Peppermint is a fragrant herb that grows wild throughout Europe and North America. If you’ve ever grown peppermint in your garden, you know that it has a tendency to spread and take over. People often confuse peppermint with spearmint, a similar plant that is widely used for its refreshing flavor. But what sets peppermint apart are its unique healing ingredients—including menthol, which is used in many over-the-counter cold and cough remedies.
What is it used for?
The tradition of reaching for after-dinner mints has a basis in folk medicine. The active ingredients in peppermint help aid the digestive process, calming spasms in the digestive tract, promoting the flow of digestive juices, and relieving gas. Peppermint also fights germs and freshens your breath—one reason why it is such a common ingredient in toothpaste and mouthwash. When inhaled in steam, peppermint oil may help ease sinus congestion due to colds and flu.
What’s the best form to use?
Peppermint flavoring adds zing to everything from candy to chewing gum. But if you’re interested in peppermint’s health benefits, you’ll need a more natural form of the herb.
- Peppermint tea. This popular tea is widely available. But if you buy it in the form of premade teabags, check the box to be sure that what you’re getting is real peppermint and not just peppermint flavoring. For fresh tea, consider making your own from the leaves of a peppermint plant (see below to learn how to grow one). Simply pluck off a few leaves, wash them, chop up a tablespoon’s worth, and put them in a cup. Add boiling water and cover to keep the active oils from escaping. Let steep for 10 minutes, and strain out the herb.
- Peppermint oil. Look in health food stores for this pure oil, a concentrated form of peppermint that you can add to hot water and inhale as steam to unclog your sinuses.
- Enteric-coated peppermint capsules. These capsules are potent and the only safe way to ingest peppermint oil. They can be used to treat many conditions, including digestive problems and bowel disorders, but they can be expensive.
How do I use it?
- For indigestion, digestive spasms, period cramps, or gas: Sip peppermint tea slowly, as needed. Let cool slightly after steeping, as water that is too hot may hurt your throat.
- For sinus congestion: Add two or three drops of peppermint oil to a pot of just-boiled water. It will release menthol into the steam that may ease the swelling in your stuffy sinuses and let you breathe easier. Lean over the steam and inhale, but be careful not to touch the pot.

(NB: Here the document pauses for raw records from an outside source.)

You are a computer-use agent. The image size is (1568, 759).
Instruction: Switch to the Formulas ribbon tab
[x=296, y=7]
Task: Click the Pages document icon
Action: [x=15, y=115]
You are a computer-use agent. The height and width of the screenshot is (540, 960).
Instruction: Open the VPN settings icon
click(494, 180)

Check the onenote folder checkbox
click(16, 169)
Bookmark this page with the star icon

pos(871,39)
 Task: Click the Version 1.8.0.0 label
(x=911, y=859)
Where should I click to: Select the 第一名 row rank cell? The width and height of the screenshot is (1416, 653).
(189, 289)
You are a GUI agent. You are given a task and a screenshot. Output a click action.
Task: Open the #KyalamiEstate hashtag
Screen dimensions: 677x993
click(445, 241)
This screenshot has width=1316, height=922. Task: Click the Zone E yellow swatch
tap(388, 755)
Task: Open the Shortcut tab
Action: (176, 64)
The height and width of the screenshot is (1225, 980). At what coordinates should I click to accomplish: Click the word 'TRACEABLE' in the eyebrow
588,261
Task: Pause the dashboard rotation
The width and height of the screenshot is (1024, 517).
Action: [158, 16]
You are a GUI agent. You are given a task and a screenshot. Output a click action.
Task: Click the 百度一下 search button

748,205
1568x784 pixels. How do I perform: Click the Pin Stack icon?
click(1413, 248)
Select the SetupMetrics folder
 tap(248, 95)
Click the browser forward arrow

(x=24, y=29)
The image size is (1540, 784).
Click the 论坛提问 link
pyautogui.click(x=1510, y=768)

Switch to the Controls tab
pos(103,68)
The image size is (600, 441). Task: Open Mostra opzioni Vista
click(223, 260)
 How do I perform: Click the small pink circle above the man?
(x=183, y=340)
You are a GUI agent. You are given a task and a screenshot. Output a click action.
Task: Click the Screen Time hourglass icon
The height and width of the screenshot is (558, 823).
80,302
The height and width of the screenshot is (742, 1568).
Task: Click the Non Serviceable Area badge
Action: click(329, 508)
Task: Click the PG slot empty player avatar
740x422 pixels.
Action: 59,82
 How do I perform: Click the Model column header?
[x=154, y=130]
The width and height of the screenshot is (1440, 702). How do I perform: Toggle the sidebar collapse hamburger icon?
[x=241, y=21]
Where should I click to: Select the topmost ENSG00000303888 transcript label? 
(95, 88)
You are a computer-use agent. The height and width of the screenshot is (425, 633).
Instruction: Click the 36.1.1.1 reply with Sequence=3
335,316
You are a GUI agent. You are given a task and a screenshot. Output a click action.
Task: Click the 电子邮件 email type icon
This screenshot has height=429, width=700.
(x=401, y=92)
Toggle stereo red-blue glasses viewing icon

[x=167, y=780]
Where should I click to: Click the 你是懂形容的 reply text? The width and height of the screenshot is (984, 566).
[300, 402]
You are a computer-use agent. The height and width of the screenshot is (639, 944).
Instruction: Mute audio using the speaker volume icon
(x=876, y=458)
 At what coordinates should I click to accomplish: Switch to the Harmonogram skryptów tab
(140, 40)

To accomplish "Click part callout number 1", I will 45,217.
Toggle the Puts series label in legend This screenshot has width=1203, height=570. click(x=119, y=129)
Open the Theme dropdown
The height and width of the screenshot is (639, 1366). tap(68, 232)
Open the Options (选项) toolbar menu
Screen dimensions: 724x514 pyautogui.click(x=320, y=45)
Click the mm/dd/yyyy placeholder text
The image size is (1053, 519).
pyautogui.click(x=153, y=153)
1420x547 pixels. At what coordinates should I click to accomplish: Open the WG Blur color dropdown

It may help to make a "tent" over your head with a towel to help concentrate the steam.
- For bad breath: Chewing slowly on fresh peppermint leaves helps freshen your breath, while the herb’s active ingredients travel into your bloodstream to help fight odors caused by strong-smelling foods such as garlic and onion. If you don’t have fresh peppermint leaves on hand, drinking peppermint tea may help do the trick.
- For insect stings: Peppermint oil can help soothe insect bites, but its pure form may be too strong to apply to your skin. The solution? Toothpaste. In a pinch, try putting a dab of peppermint toothpaste (the paste form works better than the gel) onto an insect bite. Keep it on the bite until the paste dries.
How can I grow a peppermint plant?
Peppermint plants are available in the herb section of many nurseries and plant stores (be sure to buy peppermint, not spearmint—they look similar and are sometimes simply labeled "mint."). You can grow peppermint either outside in your garden or indoors in a pot or window box. Peppermint likes either full sun or partial shade. Keep the soil moist, but be sure your pot or container has good drainage. What’s great about peppermint plants is that the more you cut off their leaves, the bushier they grow.
The active ingredients in peppermint have a muscle-relaxing effect that may cause heartburn. If you get heartburn after taking peppermint, stop using the herb. Be cautious when giving peppermint tea to children age 10 or younger, as it has been known to cause a choking reflex in young children and infants. (For the same reason, don’t use products containing peppermint oil near a child’s face or nose.) Don’t apply peppermint oil to your skin without testing it first on a tiny patch of skin, as it may produce a rash or other allergic reaction. Don’t swallow peppermint oil or add it to foods or tea—it can be toxic and is meant for external use only. People with gallstones should talk with a health care provider before using peppermint.
The use of herbs is not recommended during pregnancy and breast-feeding except under the guidance of a health professional.